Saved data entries
>>>>>
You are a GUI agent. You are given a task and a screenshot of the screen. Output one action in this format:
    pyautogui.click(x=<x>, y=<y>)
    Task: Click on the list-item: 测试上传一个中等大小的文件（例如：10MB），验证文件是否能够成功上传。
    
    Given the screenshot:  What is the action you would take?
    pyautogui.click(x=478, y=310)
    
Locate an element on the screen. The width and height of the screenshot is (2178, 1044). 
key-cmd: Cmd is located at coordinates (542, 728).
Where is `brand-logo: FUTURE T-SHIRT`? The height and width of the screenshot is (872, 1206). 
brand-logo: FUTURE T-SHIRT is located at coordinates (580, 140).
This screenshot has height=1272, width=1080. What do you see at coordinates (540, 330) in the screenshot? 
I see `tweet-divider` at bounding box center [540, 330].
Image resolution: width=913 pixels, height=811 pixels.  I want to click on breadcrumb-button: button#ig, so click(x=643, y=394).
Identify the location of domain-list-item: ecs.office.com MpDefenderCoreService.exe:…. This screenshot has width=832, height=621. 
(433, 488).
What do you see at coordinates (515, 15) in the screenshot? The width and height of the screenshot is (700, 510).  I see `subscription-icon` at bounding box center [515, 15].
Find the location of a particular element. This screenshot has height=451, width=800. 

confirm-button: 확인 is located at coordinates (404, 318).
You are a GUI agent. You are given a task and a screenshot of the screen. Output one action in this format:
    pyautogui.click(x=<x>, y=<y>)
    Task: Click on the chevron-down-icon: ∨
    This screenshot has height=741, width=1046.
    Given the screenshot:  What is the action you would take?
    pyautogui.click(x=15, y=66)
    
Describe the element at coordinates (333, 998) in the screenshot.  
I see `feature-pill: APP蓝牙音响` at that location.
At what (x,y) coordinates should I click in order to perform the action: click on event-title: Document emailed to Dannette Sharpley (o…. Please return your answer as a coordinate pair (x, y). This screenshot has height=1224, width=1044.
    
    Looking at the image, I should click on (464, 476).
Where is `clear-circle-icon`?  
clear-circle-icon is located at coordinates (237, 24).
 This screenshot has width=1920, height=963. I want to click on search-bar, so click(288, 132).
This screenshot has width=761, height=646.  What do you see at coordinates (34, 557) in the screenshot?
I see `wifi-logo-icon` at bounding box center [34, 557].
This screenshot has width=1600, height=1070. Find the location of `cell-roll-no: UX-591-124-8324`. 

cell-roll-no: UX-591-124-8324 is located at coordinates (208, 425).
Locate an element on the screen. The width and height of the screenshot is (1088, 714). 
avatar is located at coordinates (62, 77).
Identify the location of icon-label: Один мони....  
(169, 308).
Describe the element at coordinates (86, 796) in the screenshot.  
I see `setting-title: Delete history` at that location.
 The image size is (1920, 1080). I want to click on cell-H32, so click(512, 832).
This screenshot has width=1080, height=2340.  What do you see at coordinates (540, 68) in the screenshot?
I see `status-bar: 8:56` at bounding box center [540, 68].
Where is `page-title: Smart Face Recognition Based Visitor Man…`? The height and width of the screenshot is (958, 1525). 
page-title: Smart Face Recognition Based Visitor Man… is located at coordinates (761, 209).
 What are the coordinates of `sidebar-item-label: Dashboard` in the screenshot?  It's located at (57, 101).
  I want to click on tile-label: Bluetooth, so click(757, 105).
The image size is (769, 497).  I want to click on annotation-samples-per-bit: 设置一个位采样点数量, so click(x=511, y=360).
<<<<<
TASK DIRECTIONS
Write out all the items above again, replacing "Locate an element on the screen" with "Find an element on the screen" wherever it occurs and keeping everything else unchanged.

TASK ANSWER
You are a GUI agent. You are given a task and a screenshot of the screen. Output one action in this format:
    pyautogui.click(x=<x>, y=<y>)
    Task: Click on the list-item: 测试上传一个中等大小的文件（例如：10MB），验证文件是否能够成功上传。
    
    Given the screenshot:  What is the action you would take?
    pyautogui.click(x=478, y=310)
    
Find an element on the screen. The width and height of the screenshot is (2178, 1044). 
key-cmd: Cmd is located at coordinates (542, 728).
Where is `brand-logo: FUTURE T-SHIRT`? The height and width of the screenshot is (872, 1206). 
brand-logo: FUTURE T-SHIRT is located at coordinates (580, 140).
This screenshot has height=1272, width=1080. What do you see at coordinates (540, 330) in the screenshot? 
I see `tweet-divider` at bounding box center [540, 330].
Image resolution: width=913 pixels, height=811 pixels.  I want to click on breadcrumb-button: button#ig, so click(x=643, y=394).
Identify the location of domain-list-item: ecs.office.com MpDefenderCoreService.exe:…. This screenshot has width=832, height=621. 
(433, 488).
What do you see at coordinates (515, 15) in the screenshot? The width and height of the screenshot is (700, 510).  I see `subscription-icon` at bounding box center [515, 15].
Find the location of a particular element. This screenshot has height=451, width=800. 

confirm-button: 확인 is located at coordinates (404, 318).
You are a GUI agent. You are given a task and a screenshot of the screen. Output one action in this format:
    pyautogui.click(x=<x>, y=<y>)
    Task: Click on the chevron-down-icon: ∨
    This screenshot has height=741, width=1046.
    Given the screenshot:  What is the action you would take?
    pyautogui.click(x=15, y=66)
    
Describe the element at coordinates (333, 998) in the screenshot.  
I see `feature-pill: APP蓝牙音响` at that location.
At what (x,y) coordinates should I click in order to perform the action: click on event-title: Document emailed to Dannette Sharpley (o…. Please return your answer as a coordinate pair (x, y). This screenshot has height=1224, width=1044.
    
    Looking at the image, I should click on (464, 476).
Where is `clear-circle-icon`?  
clear-circle-icon is located at coordinates (237, 24).
 This screenshot has width=1920, height=963. I want to click on search-bar, so click(288, 132).
This screenshot has width=761, height=646.  What do you see at coordinates (34, 557) in the screenshot?
I see `wifi-logo-icon` at bounding box center [34, 557].
This screenshot has width=1600, height=1070. Find the location of `cell-roll-no: UX-591-124-8324`. 

cell-roll-no: UX-591-124-8324 is located at coordinates (208, 425).
Find an element on the screen. The width and height of the screenshot is (1088, 714). 
avatar is located at coordinates (62, 77).
Identify the location of icon-label: Один мони....  
(169, 308).
Describe the element at coordinates (86, 796) in the screenshot.  
I see `setting-title: Delete history` at that location.
 The image size is (1920, 1080). I want to click on cell-H32, so click(512, 832).
This screenshot has width=1080, height=2340.  What do you see at coordinates (540, 68) in the screenshot?
I see `status-bar: 8:56` at bounding box center [540, 68].
Where is `page-title: Smart Face Recognition Based Visitor Man…`? The height and width of the screenshot is (958, 1525). 
page-title: Smart Face Recognition Based Visitor Man… is located at coordinates (761, 209).
 What are the coordinates of `sidebar-item-label: Dashboard` in the screenshot?  It's located at (57, 101).
  I want to click on tile-label: Bluetooth, so click(757, 105).
The image size is (769, 497).  I want to click on annotation-samples-per-bit: 设置一个位采样点数量, so click(x=511, y=360).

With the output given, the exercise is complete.